198. Mr French acknowledged that during the initial 6 to 8 weeks of his appointment he “did not focus” on the assessments in this appeal. He did not directly ask Mrs Brittain why she had not appealed them “until about February 2014”. He described the procedure of assigning the appeals to the former directors as a “ holding procedure” while the situation was reviewed by FRP, but accepted that the purported assignment was “a total cul de sac.”
199. Considered separately from the delay during Mrs Brittain’s appointment, none of the reasons put forward for Mr French’s continuing delay were good explanations or reasonable excuses for that further delay of almost a year.
200. While I find that it did indeed take some considerable time for FRP to receive many of the papers relevant to the liquidation, that is not the issue. Mr Nathan is in my judgment correct in his assertion that there was sufficient information available to FRP from the papers filed with the court in the attempt to remove Mrs Brittain as liquidator to form a reasoned decision whether or not to appeal the assessments. Further, any delay attributable to the failed attempt to assign the appeals to the former directors is not a good explanation for the further delay.
201. The submission that the delay was somehow reasonable because it took Mr French several months to evaluate the documents and possible course of action is again a reason for delay but not a good explanation or reasonable excuse. The statutory time limit, as discussed earlier, is set at 30 or 45 days to encourage prompt action.
Consequences for the parties of an extension of time or a refusal to extend time
202. I turn now to the consequences for the parties of a decision to permit or refuse a late appeal. In this context, I will consider the extent to which the merits of the appeal fall to be taken into account.
203. An extension of time would permit Abbey to pursue its appeal against the VAT assessment (and against the excise duty assessment if there were to be a successful appeal by Abbey in respect of the Notification Issue).
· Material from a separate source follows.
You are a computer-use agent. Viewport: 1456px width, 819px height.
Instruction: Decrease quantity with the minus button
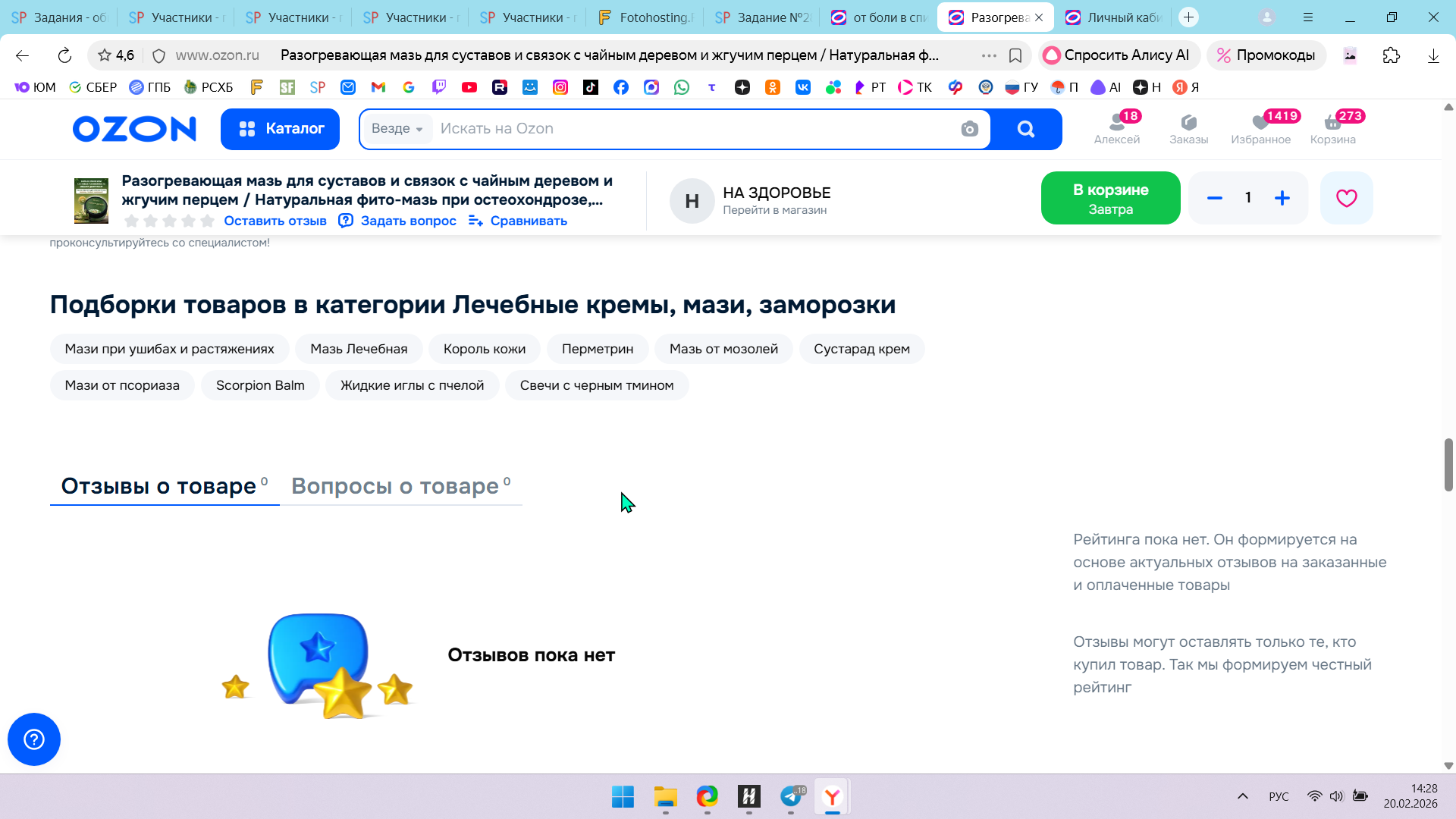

Such an appeal would of course require funding, and Abbey is in liquidation, but the amount is not trivial, and it is not possible to predict with accuracy the impact of a successful appeal on remaining creditors.
204. For HMRC, an extension of time to permit the appeal would, in Mr Nathan’s submission, “raise real difficulties for HMRC through retirements and the staleness of the evidence”. I am persuaded that this is likely to be a real concern, particularly since several of the arguments raised by Abbey in relation to the validity of the assessments relate to facts and events which took place in 2007.
205. Indeed, in relation to the merits of the appeal, Mr Bedenham stated as follows in his skeleton argument:
“If the appeals are allowed to proceed then Abbey will seek disclosure from HMRC (and potentially Belgian customs) of all relevant material… Abbey will also conduct its own detailed investigations overseas (both in Belgium and with the hauliers). It was such disclosure requests and investigations that led to HMRC’s evidence in the misfeasance claims being revealed as fatally flawed.”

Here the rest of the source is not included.